→ **What to do**
From the line that includes "Image resolution: width=600" to the last line of the records that follow, copy every line exactly and nothing more, omitting pictures.

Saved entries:
- - -
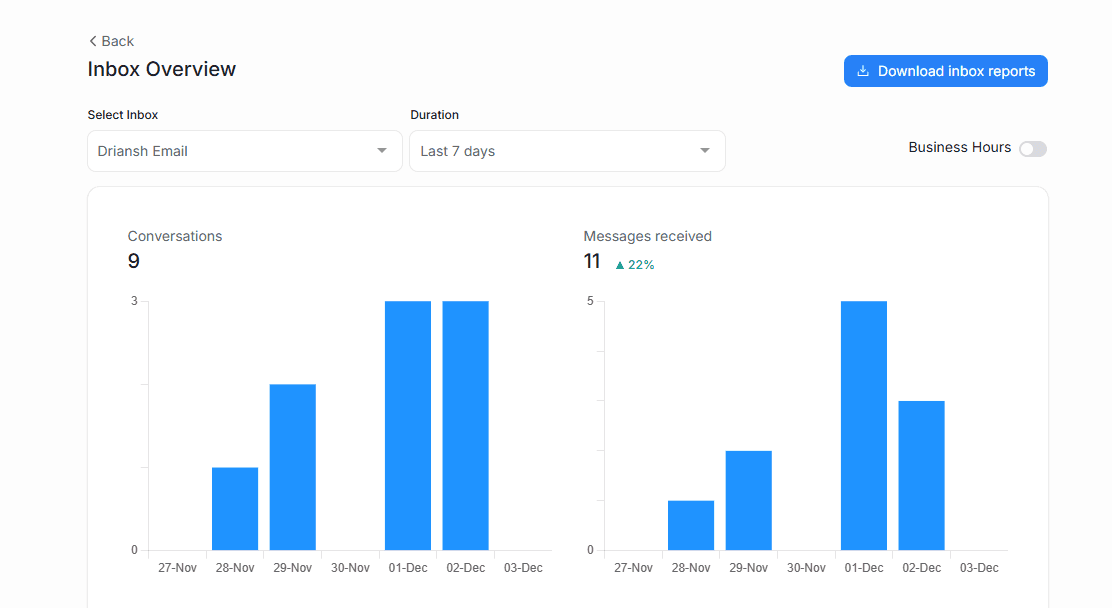Image resolution: width=1112 pixels, height=608 pixels.
Task: Click the Inbox Overview page heading
Action: 161,69
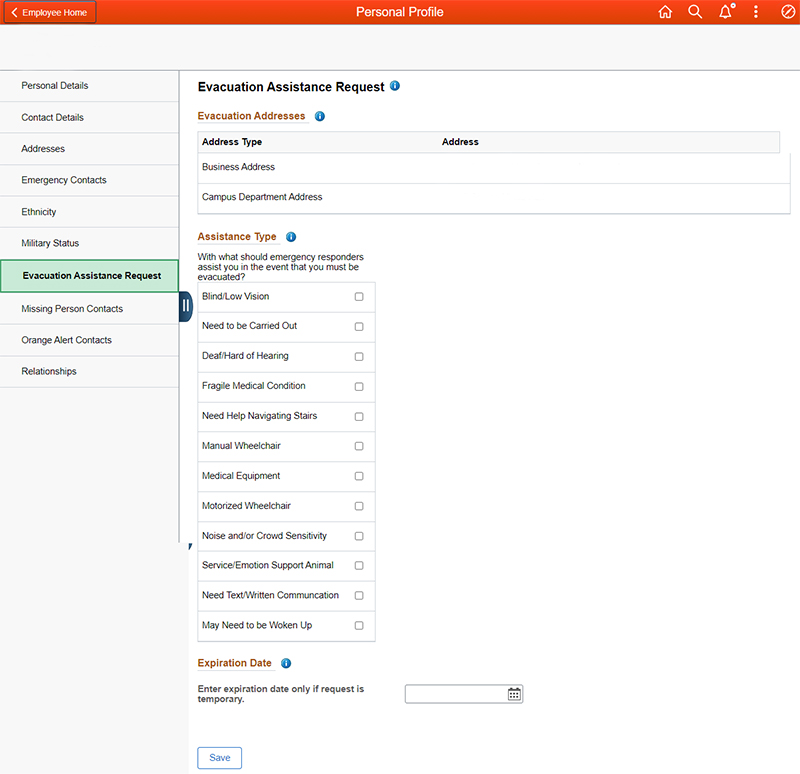Show info for Expiration Date section

286,663
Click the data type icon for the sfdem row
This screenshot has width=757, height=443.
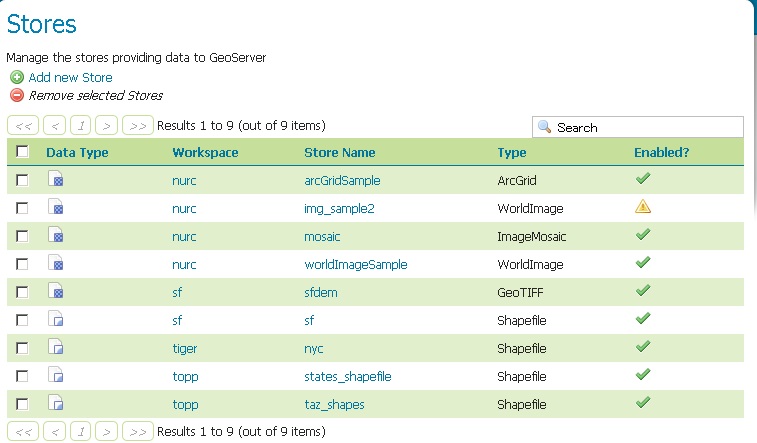coord(57,292)
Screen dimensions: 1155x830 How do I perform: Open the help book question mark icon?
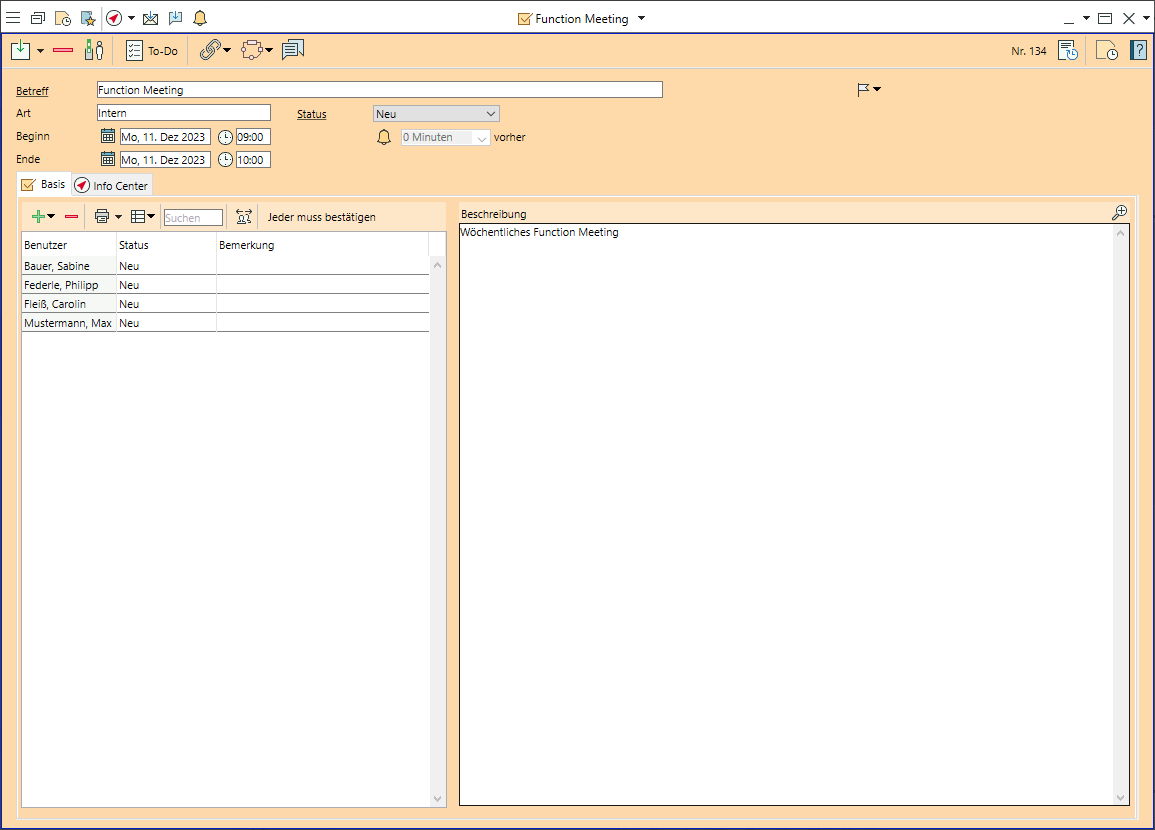point(1138,50)
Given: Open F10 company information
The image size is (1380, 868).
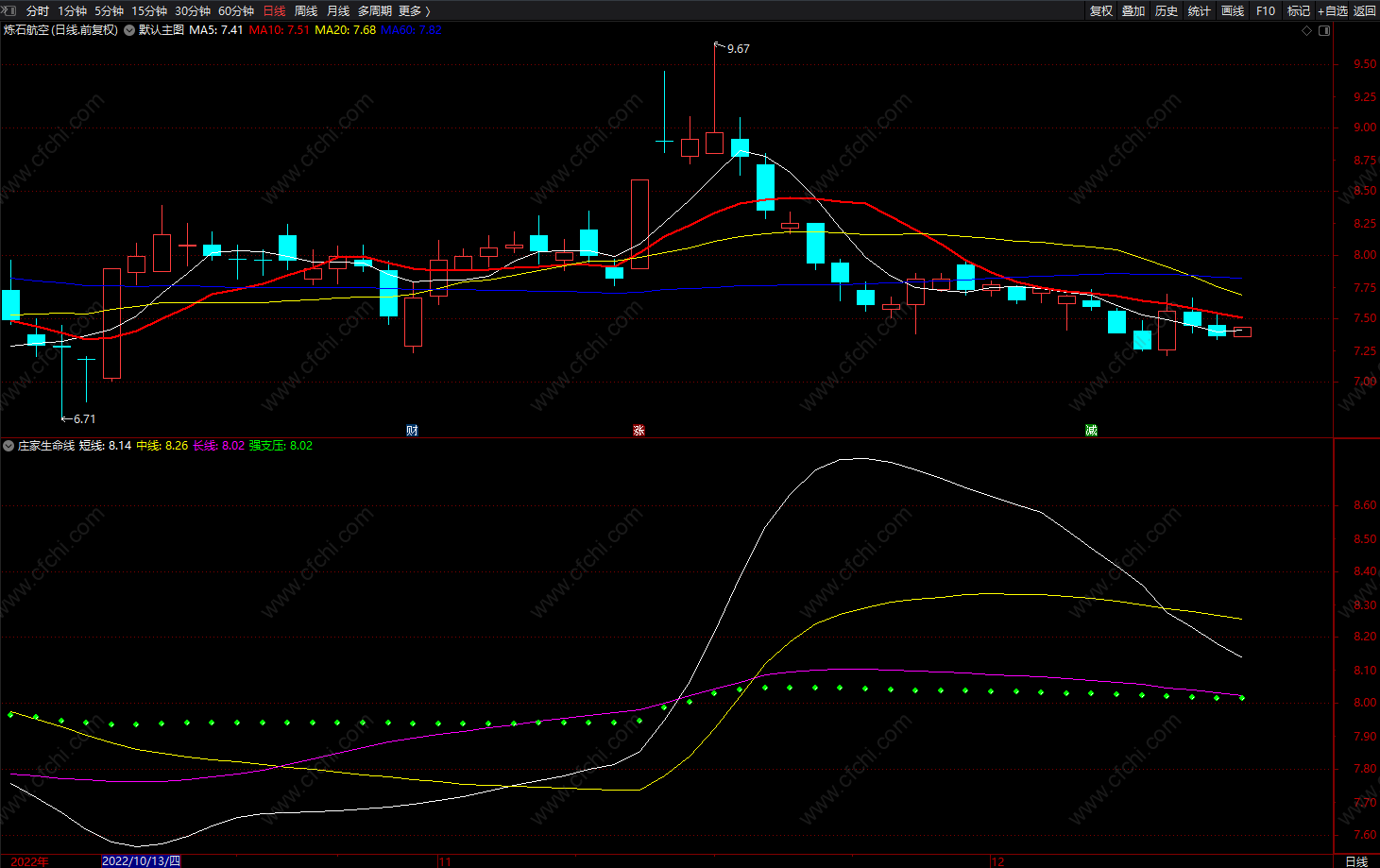Looking at the screenshot, I should pos(1266,10).
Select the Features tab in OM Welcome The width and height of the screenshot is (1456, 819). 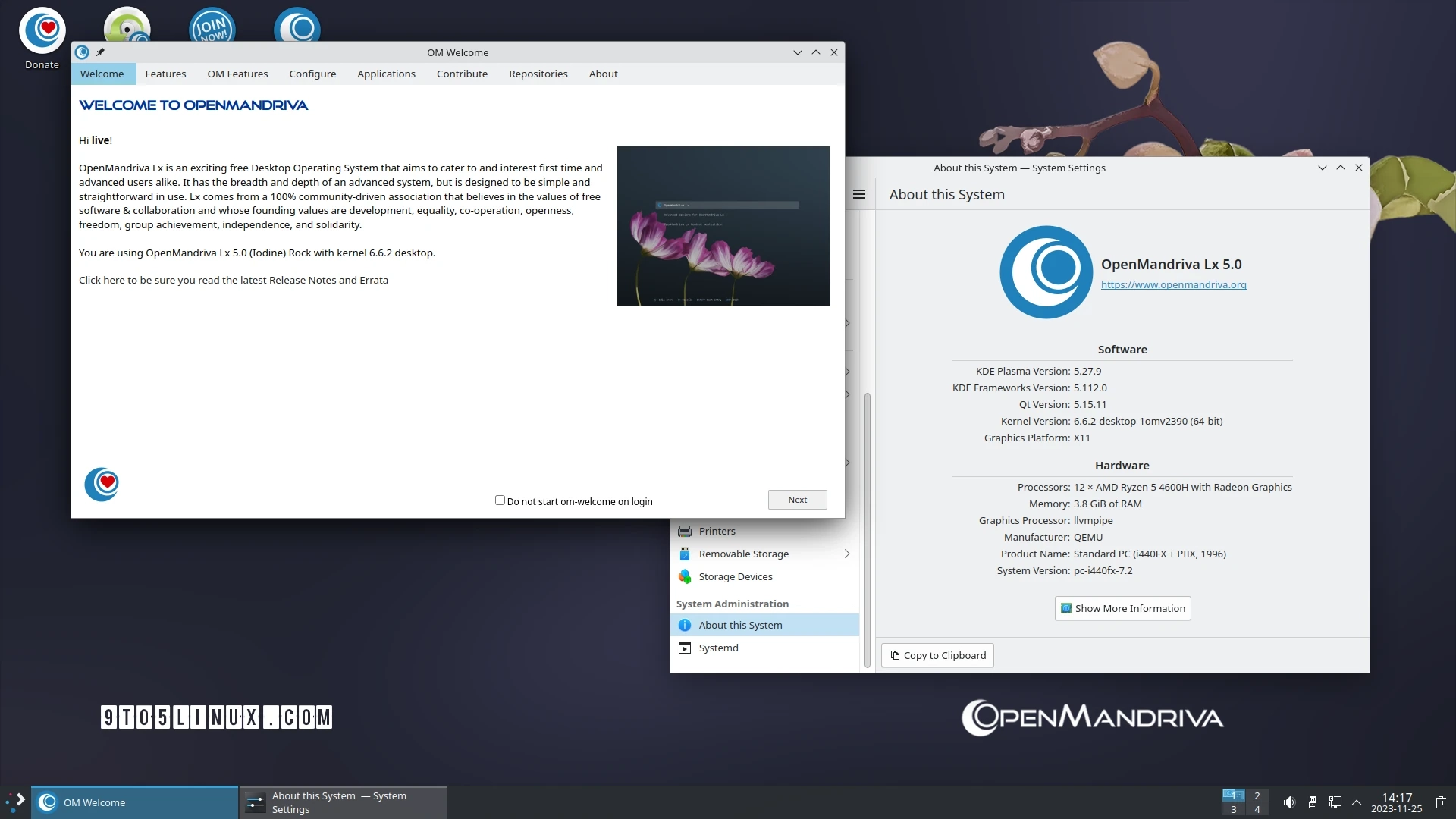click(x=165, y=73)
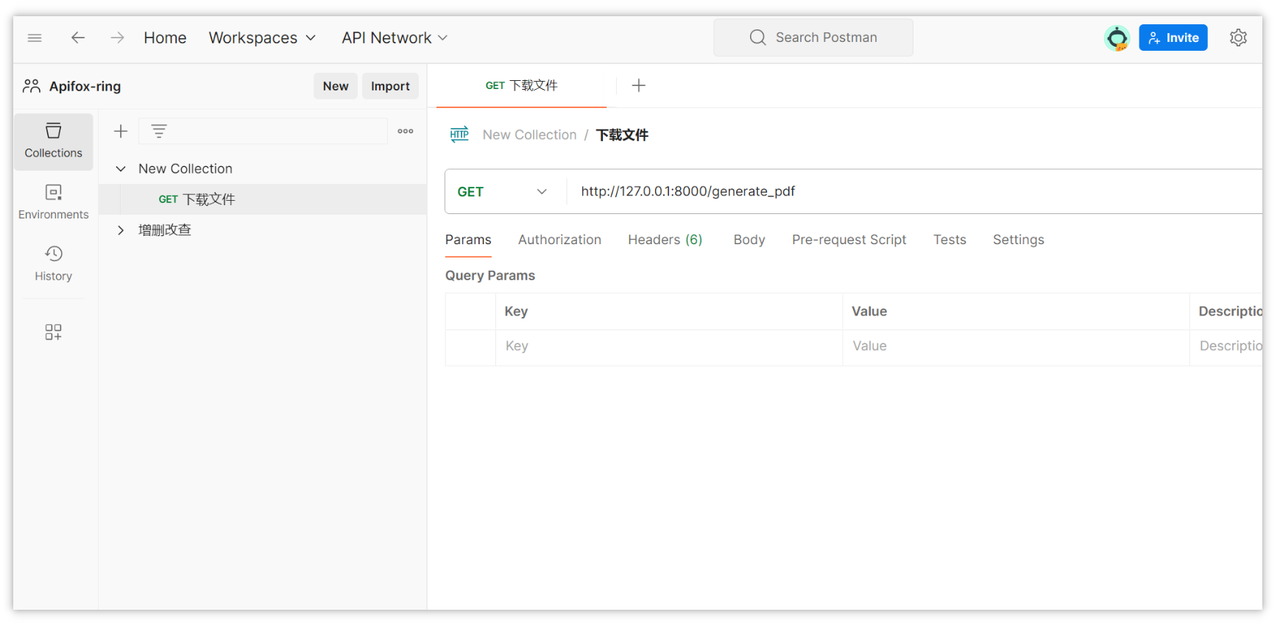Switch to the Authorization tab
Viewport: 1280px width, 623px height.
pos(560,240)
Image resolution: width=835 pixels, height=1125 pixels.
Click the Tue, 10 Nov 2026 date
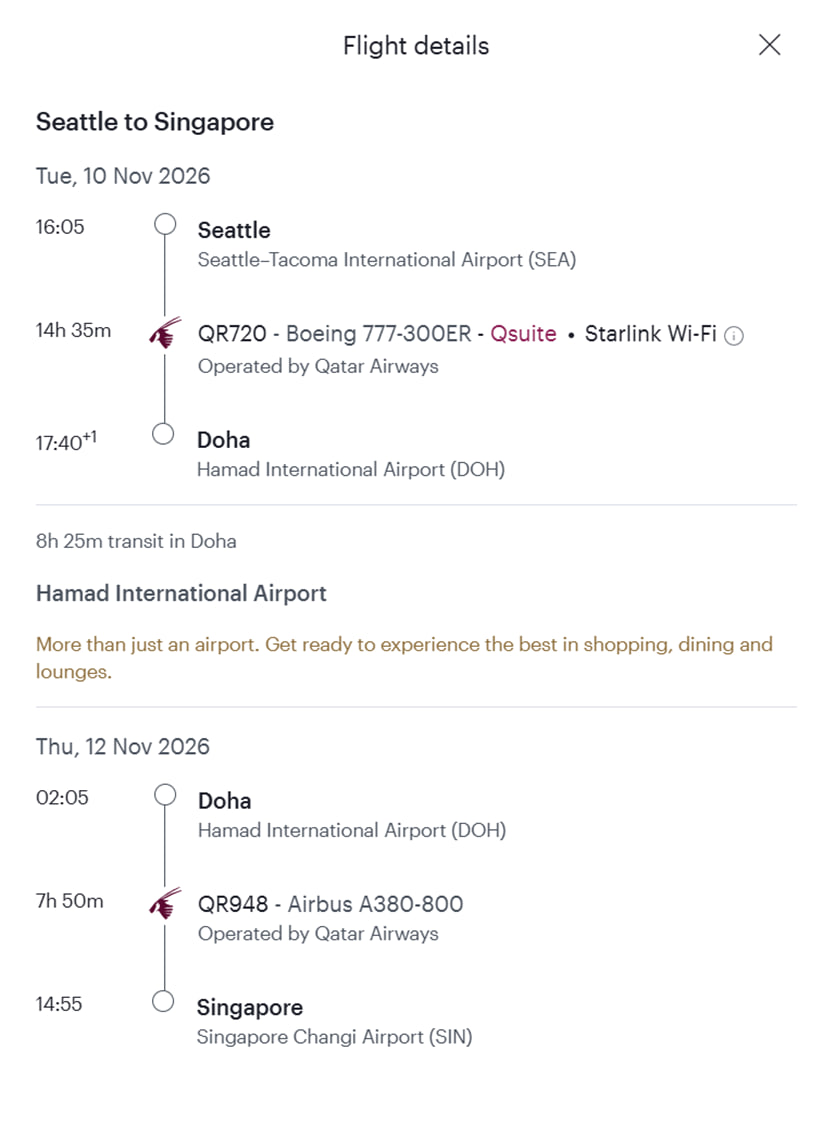123,176
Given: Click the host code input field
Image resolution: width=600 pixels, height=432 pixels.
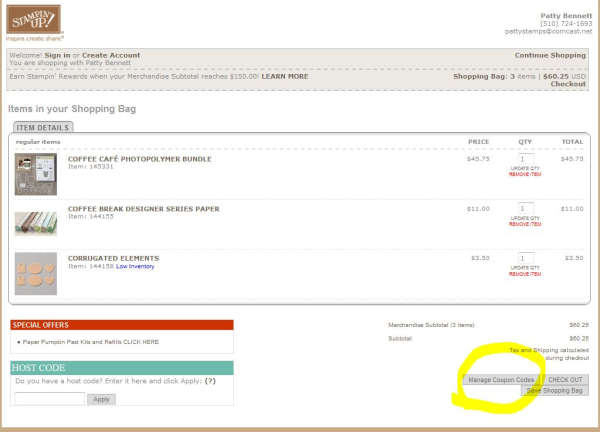Looking at the screenshot, I should (49, 399).
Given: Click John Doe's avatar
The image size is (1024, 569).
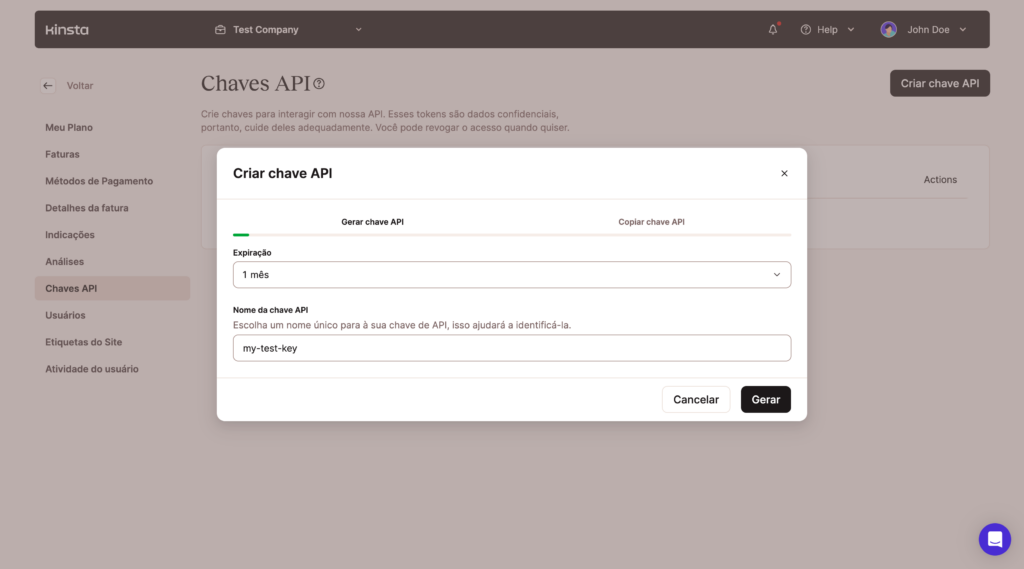Looking at the screenshot, I should pos(888,30).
- - -
→ **Response to this task**
Image resolution: width=600 pixels, height=432 pixels.
Looking at the screenshot, I should (49, 399).
Given: Click John Doe's avatar
The image size is (1024, 569).
Looking at the screenshot, I should pos(888,30).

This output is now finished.